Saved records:
######
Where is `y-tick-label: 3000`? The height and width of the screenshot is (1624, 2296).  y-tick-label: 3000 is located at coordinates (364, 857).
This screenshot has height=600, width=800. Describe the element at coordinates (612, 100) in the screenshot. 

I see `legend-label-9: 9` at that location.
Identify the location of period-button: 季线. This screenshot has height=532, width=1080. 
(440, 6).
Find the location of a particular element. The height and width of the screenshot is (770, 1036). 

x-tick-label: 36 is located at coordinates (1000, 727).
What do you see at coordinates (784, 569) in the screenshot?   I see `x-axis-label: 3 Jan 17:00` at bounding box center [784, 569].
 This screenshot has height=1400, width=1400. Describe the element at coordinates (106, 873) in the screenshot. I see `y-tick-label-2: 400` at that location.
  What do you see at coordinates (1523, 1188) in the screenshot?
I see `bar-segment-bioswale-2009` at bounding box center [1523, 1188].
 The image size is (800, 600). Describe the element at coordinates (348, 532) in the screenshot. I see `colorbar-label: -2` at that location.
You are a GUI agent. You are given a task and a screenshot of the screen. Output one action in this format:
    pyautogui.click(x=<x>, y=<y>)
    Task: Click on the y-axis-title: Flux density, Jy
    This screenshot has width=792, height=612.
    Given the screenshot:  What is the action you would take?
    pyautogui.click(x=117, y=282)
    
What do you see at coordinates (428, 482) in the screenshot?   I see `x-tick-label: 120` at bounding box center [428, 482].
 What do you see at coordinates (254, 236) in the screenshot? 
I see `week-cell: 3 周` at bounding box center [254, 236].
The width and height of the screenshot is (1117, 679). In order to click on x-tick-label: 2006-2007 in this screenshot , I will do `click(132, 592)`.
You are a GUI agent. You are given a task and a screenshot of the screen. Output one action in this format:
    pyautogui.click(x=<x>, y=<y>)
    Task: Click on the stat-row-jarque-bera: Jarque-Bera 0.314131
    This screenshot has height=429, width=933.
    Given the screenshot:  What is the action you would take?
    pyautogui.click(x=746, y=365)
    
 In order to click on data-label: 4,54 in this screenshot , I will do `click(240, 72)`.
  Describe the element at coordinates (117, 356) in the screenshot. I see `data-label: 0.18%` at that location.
######
What you are asked to do: Extract the lines above word for word, starting at the line that contains "Identify the location" and ending with the line that contains "x-tick-label: 36 is".

Answer space:
Identify the location of period-button: 季线. This screenshot has height=532, width=1080. 
(440, 6).
Find the location of a particular element. The height and width of the screenshot is (770, 1036). 

x-tick-label: 36 is located at coordinates (1000, 727).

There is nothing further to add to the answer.